En Egipto los gatos eran considerados casi sagrados, hasta tenían una diosa con su forma. Pero al parecer después les cambió la suerte. Pues en el Antiguo Testamento, a los gatos no se les concede ni una sola mención … En la Edad Media, les fue todavía peor, relacionados con la brujería, a los pobres animales los colgaban o quemaban por el simple hecho de existir. Luego las ratas se multiplicaron (por obvias razones) y la peste invadió Europa. Ironías de la historia, el hombre, queriendo acabar con los ayudantes del diablo, abrió la puerta del verdadero infierno. Pero bueno, hay lugares donde la suerte del gato no es tan cruel. En Japón, por ejemplo, se convirtió en símbolo de fortuna, y dicen que en todos lados hay figuritas de gatitos moviendo la pata para atraer prosperidad y buena suerte.

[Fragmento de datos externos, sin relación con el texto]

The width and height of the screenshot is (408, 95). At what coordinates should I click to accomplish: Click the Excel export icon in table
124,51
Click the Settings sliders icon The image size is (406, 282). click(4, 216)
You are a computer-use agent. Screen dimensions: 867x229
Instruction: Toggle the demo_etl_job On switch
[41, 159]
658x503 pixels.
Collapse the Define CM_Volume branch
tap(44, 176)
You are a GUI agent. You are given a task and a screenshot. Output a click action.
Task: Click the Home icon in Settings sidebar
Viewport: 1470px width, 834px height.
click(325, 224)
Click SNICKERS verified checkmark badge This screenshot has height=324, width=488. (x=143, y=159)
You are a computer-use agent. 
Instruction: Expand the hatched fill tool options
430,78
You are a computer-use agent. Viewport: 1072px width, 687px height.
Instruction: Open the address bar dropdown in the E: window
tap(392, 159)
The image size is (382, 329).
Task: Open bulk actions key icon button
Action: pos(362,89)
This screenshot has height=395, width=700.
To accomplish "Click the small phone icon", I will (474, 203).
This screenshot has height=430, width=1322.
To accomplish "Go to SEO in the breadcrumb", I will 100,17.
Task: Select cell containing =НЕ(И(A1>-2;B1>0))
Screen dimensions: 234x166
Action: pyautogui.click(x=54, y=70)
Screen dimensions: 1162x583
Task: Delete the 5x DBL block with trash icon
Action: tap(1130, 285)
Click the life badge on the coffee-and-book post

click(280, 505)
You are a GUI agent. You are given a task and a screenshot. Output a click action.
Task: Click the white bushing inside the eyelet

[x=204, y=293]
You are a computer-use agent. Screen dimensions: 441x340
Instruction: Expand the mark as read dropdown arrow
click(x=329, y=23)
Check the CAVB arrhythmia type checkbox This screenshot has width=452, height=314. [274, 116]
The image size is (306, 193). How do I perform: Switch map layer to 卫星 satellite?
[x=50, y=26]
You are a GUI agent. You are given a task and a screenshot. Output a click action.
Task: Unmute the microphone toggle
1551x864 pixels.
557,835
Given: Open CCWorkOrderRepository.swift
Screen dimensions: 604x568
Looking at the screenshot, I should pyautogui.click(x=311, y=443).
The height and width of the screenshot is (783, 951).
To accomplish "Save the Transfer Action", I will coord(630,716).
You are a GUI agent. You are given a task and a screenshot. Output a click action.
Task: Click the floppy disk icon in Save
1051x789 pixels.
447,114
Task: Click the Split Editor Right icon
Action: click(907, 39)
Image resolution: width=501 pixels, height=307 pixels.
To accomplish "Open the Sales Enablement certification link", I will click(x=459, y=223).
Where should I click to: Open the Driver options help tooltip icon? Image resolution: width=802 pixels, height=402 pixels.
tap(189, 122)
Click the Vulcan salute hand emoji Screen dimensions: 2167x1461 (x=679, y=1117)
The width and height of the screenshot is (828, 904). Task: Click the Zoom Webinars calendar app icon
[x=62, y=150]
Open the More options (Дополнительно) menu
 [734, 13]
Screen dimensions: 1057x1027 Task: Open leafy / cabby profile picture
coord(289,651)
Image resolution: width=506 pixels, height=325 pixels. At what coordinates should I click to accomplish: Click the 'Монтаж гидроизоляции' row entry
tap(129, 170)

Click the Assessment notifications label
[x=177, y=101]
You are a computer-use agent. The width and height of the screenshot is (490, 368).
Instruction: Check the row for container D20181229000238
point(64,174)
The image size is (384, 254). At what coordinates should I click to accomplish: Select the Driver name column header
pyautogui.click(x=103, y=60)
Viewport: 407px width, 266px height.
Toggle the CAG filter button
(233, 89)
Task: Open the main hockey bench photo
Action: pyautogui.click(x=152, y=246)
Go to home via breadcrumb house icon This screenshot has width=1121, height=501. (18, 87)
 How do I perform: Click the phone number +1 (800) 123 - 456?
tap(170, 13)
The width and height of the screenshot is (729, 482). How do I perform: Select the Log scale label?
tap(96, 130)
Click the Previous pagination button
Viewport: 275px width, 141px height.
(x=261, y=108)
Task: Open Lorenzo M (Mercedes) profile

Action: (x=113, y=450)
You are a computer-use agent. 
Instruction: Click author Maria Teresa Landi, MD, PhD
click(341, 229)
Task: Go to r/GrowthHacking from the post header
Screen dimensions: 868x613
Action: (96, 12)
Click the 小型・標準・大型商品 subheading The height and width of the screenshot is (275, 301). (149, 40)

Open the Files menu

La neta, pobres gatos, al final son solo un animal más, pero nosotros, tercos, siempre queriendo darle a todo y a todos un significado. Incluso los genios más genios necesitan de esas metáforas, y Borges no fue la excepción, es su poema A un gato lo retrata como un ser remoto, dueño de la soledad, más silenciosos que los espejos. Y tal vez es por eso que incomodan, porque frente a ellos se nota nuestra incapacidad de mostrar un reflejo honesto, transparente.
La verdad es que la autenticidad del gato es envidiable, esa franqueza, esa coherencia no negociable. Y yo creo que mi amiga no soporta a los gatos porque, sin quererlo, se reconoce en ellos. Ella también es de las que no finge, de las que no se traicionan. Igual que un gato, se levanta de la silla cuando algo no le gusta. Fotografía sus cicatrices y las expone. Baila mejor que Selena, canta a todo pulmón y es, simplemente, ella.
Y ahora que lo pienso, creo que a veces lo que más nos incomoda no es lo ajeno, sino lo que nos refleja demasiado.